--- BEGIN ---

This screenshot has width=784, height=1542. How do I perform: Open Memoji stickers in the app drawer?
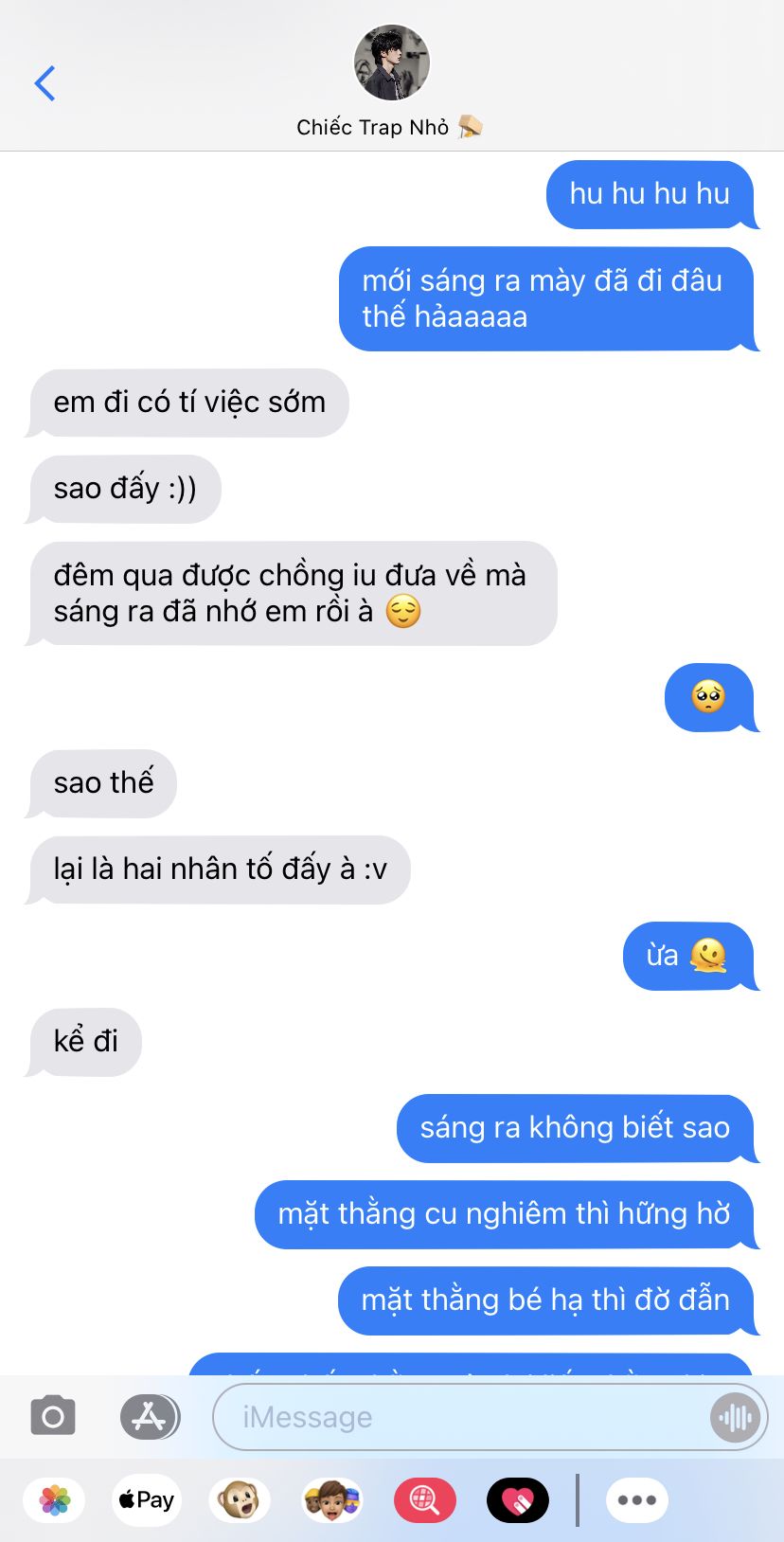click(x=332, y=1500)
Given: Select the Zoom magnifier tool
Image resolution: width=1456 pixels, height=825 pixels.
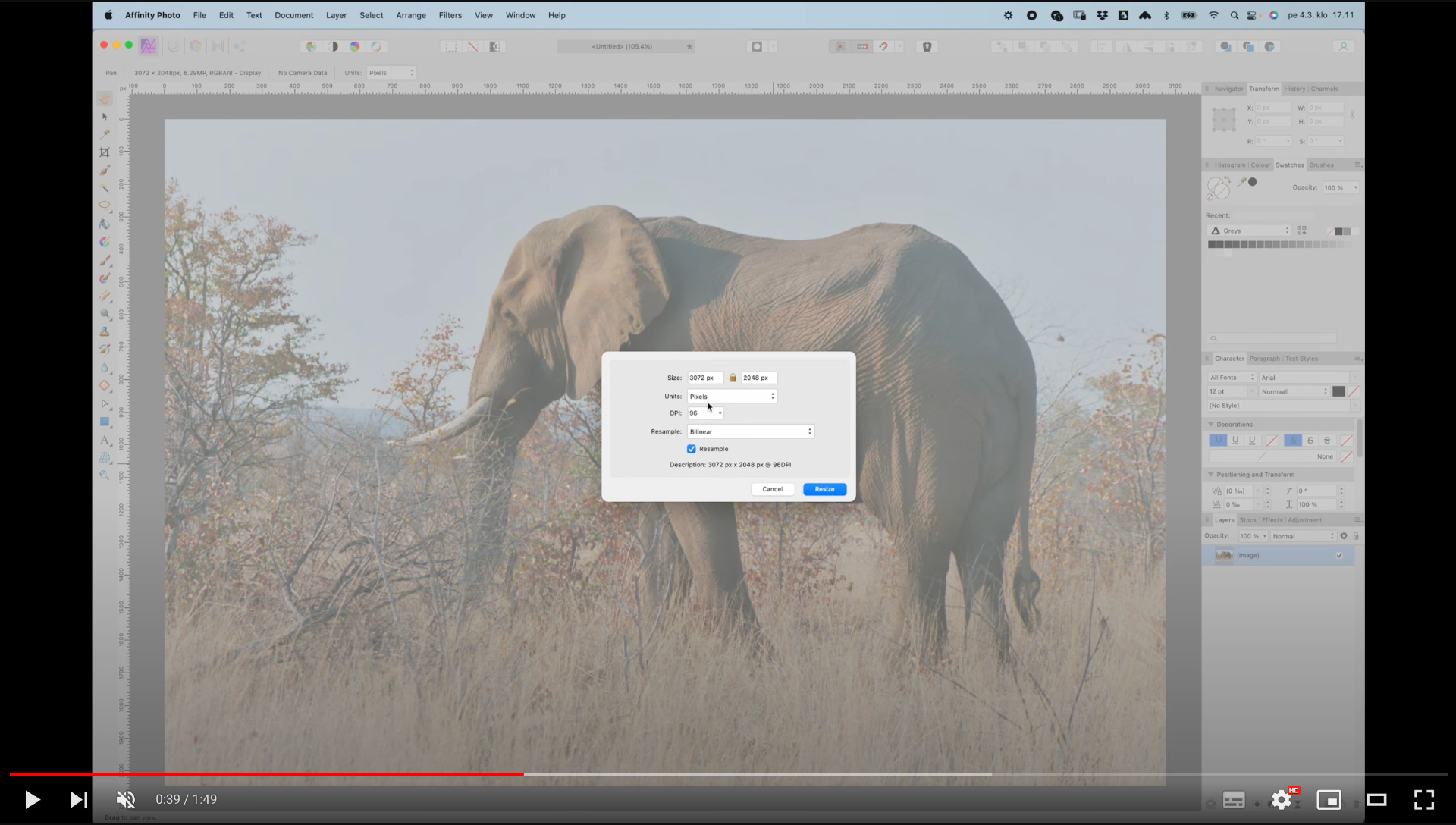Looking at the screenshot, I should pyautogui.click(x=105, y=475).
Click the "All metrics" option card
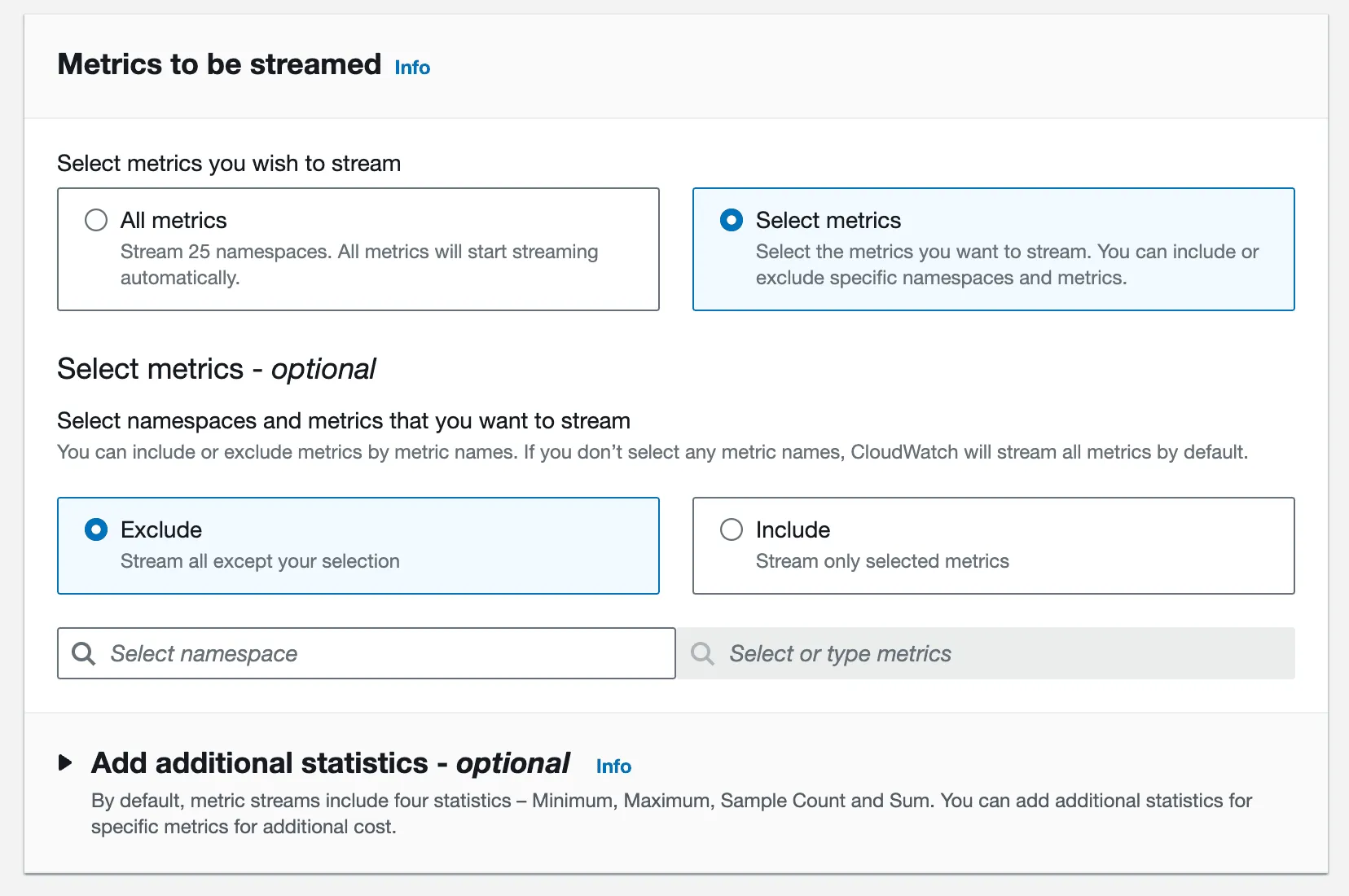The image size is (1349, 896). [358, 249]
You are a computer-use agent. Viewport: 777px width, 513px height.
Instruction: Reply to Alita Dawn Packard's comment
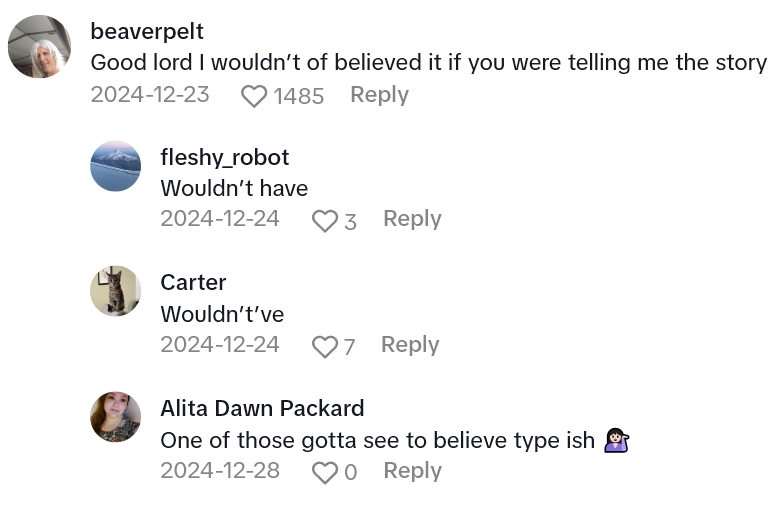(412, 471)
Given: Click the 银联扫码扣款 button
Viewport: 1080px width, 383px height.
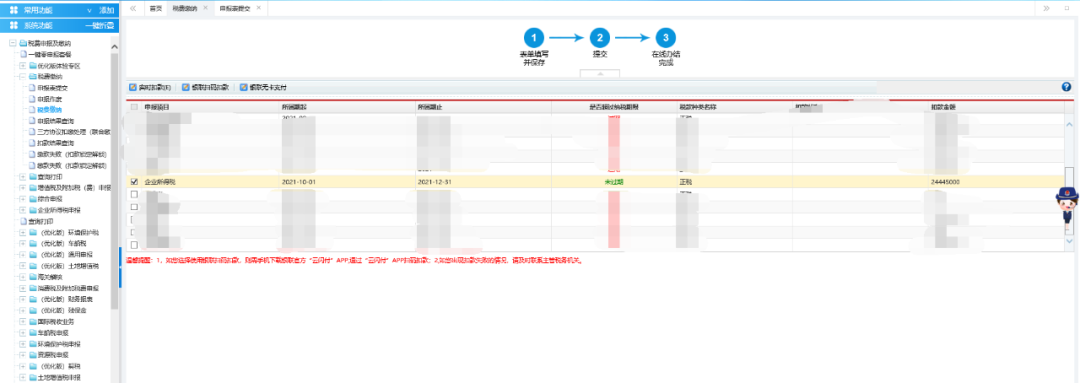Looking at the screenshot, I should [x=205, y=87].
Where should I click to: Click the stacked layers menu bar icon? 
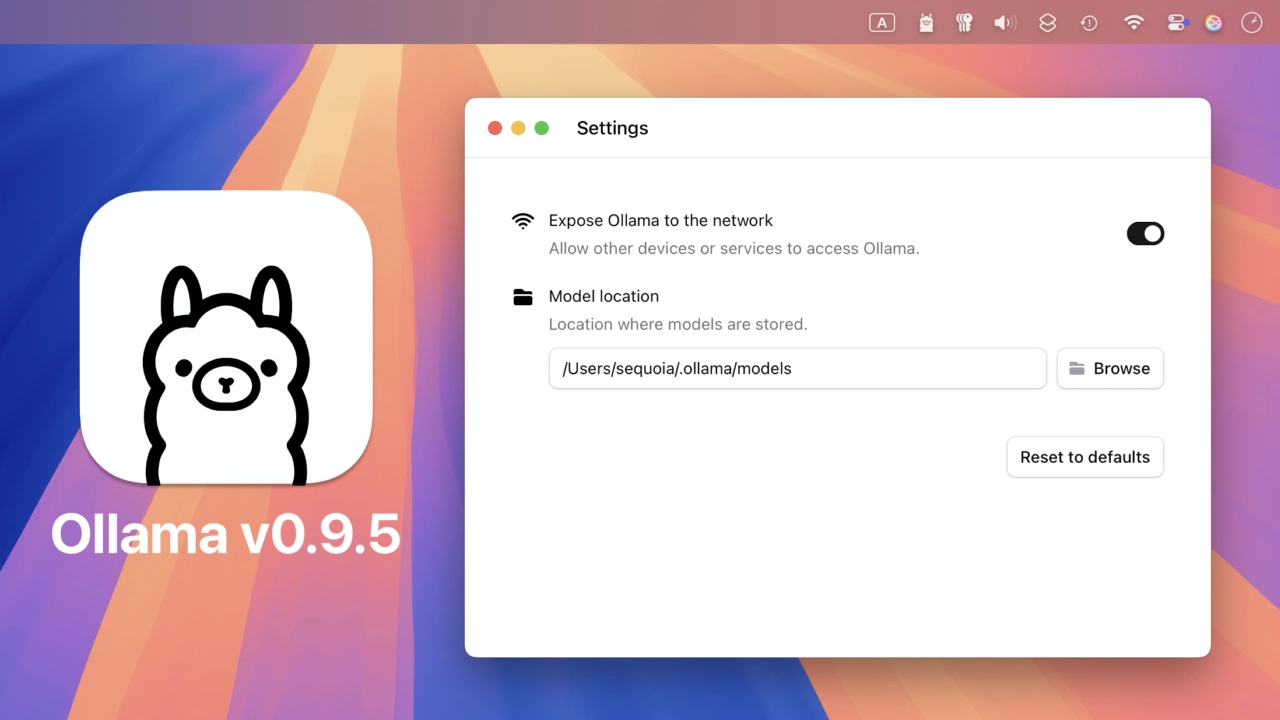tap(1047, 23)
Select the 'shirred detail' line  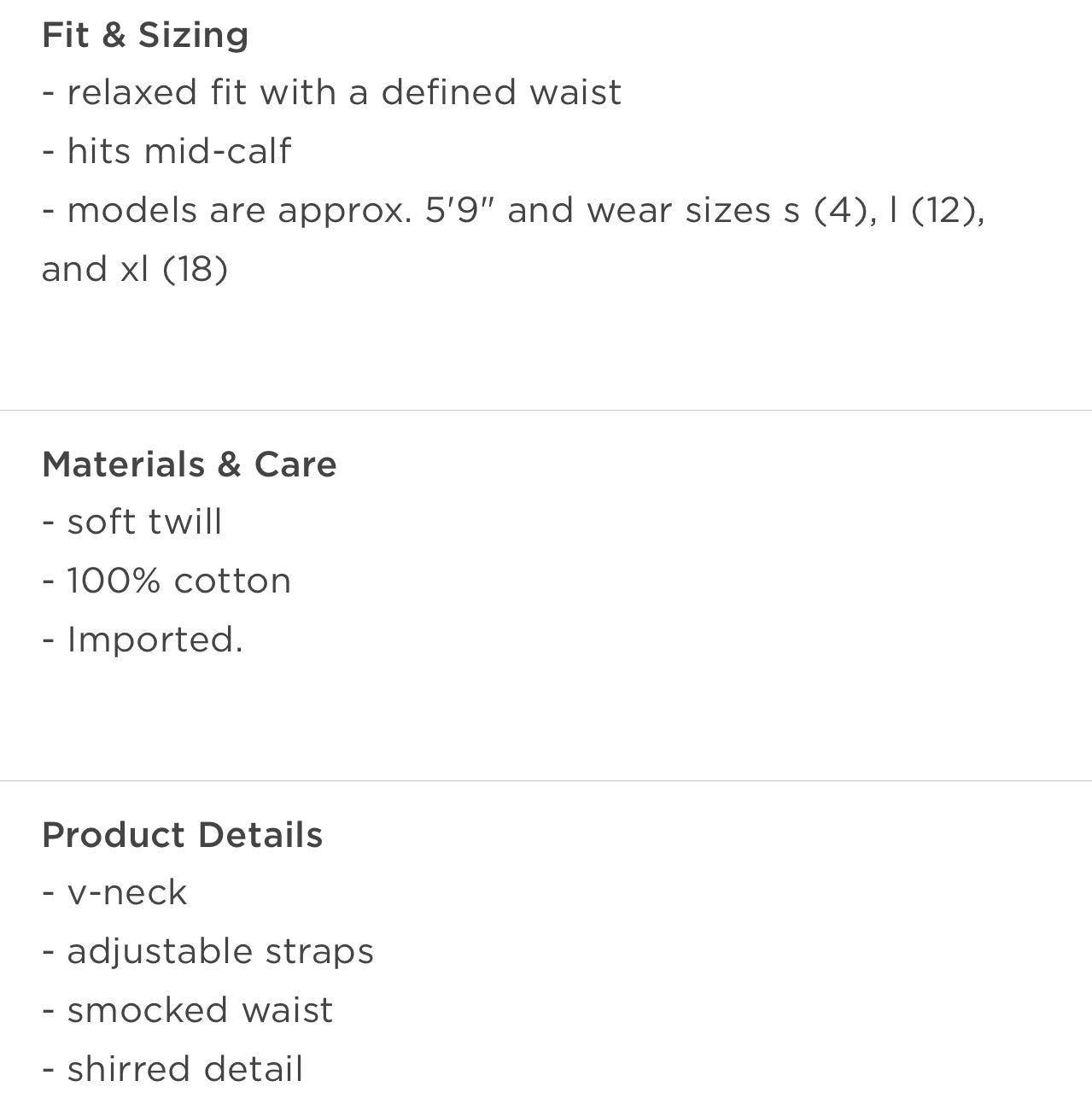tap(184, 1069)
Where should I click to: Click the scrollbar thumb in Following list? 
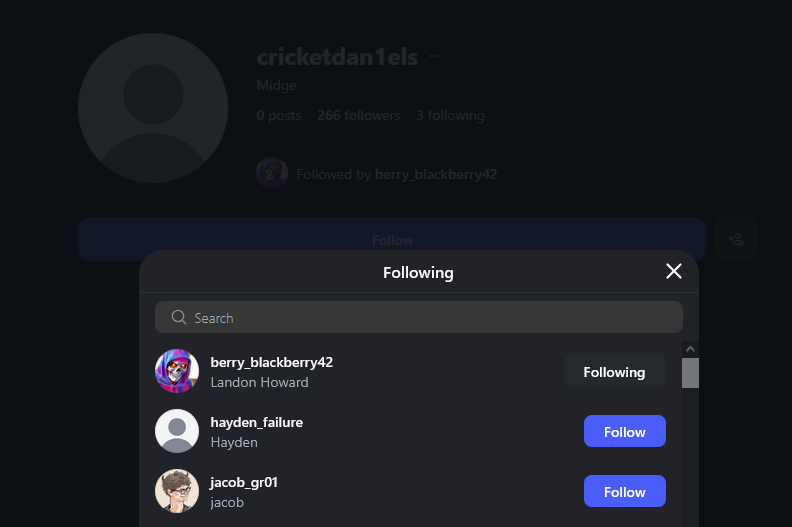click(x=690, y=373)
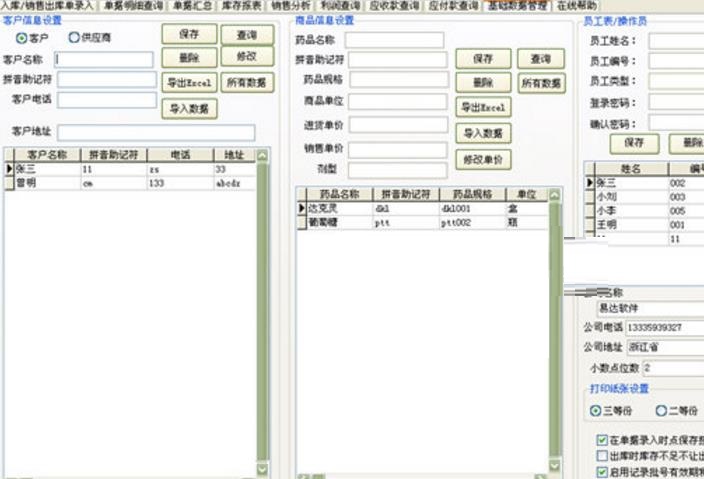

--- END ---

> [Required work]: Please copy the records word for word, from the line containing "Where should I click to: Click the scrollbar" through the end of the records, with both ends included. Leave the pictures out of your copy.

> [Completed exercise]:
Where should I click to: Click the scrollbar thumb in Following list? 
click(x=690, y=373)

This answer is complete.